The center closed in June of 2022, when the U.S. Supreme Court overturned Roe v. Wade with the decision in Dobbs v. Jackson Women’s Health Organization. The court turned abortion law over to the states and, in Kentucky, the move triggered a state law that effectively bans abortion in the state.
Soon, the site of the surgical center will no longer look familiar, even to the man who spent three days a week on its sidewalk. The site was purchased by a real estate firm that has applied for a demolition permit, according to local media reports.
While rejoicing in the success of the pro-life cause, there’s more to do to help women in a crisis pregnancy, said Harpring, who served as the coordinator of pro-life ministries for the Archdiocese of Louisville for seven years before his retirement in 2021.

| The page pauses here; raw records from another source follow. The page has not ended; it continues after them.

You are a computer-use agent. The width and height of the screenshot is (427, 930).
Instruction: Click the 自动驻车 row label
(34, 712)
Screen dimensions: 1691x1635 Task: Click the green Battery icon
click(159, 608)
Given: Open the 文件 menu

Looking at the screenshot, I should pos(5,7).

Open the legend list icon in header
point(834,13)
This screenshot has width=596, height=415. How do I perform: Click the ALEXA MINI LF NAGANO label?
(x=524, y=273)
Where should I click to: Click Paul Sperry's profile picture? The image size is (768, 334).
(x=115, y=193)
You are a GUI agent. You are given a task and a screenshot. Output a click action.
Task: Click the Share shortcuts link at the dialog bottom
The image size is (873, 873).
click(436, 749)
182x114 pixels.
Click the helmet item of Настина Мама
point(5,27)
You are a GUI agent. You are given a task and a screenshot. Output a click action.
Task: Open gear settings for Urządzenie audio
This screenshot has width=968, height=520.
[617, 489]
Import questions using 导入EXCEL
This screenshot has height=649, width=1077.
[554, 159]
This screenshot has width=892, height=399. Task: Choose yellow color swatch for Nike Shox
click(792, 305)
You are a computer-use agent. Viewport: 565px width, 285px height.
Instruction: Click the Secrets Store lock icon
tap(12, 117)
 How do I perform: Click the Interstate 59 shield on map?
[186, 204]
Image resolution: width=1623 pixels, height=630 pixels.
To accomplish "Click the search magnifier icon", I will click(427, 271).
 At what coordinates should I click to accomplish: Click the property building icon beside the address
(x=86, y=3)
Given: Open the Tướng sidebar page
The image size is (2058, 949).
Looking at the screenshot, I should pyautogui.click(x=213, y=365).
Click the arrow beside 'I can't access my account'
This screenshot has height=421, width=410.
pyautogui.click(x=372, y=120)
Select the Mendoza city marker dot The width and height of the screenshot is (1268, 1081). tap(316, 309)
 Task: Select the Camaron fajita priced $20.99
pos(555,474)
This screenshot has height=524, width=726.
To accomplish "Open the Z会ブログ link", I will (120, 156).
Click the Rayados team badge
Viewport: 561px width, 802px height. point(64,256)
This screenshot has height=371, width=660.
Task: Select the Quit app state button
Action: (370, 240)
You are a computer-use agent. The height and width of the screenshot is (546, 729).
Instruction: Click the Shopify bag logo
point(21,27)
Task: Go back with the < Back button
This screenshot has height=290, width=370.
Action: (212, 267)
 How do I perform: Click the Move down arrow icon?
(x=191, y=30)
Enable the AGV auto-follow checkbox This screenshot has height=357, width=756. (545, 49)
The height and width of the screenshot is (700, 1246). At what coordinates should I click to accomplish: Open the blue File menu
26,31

“It’s not over, and that’s why things like 40 Days for Life and Helpers of God’s Precious Infants are still going on,” he said. “I think there’s a lot of young pro-life people, but they aren’t acting on it.”
Harpring suggests that interested individuals get involved with pregnancy resource centers and maternity homes, where one can “do something now to help people in these situations.”
“Another powerful way to get involved” is through a Walking with Moms in Need parish group, he said. “They get a client who has chosen life, but the way is hard. Women at these parishes adopt these mothers, become their friend, take them to lunch, check in on them.”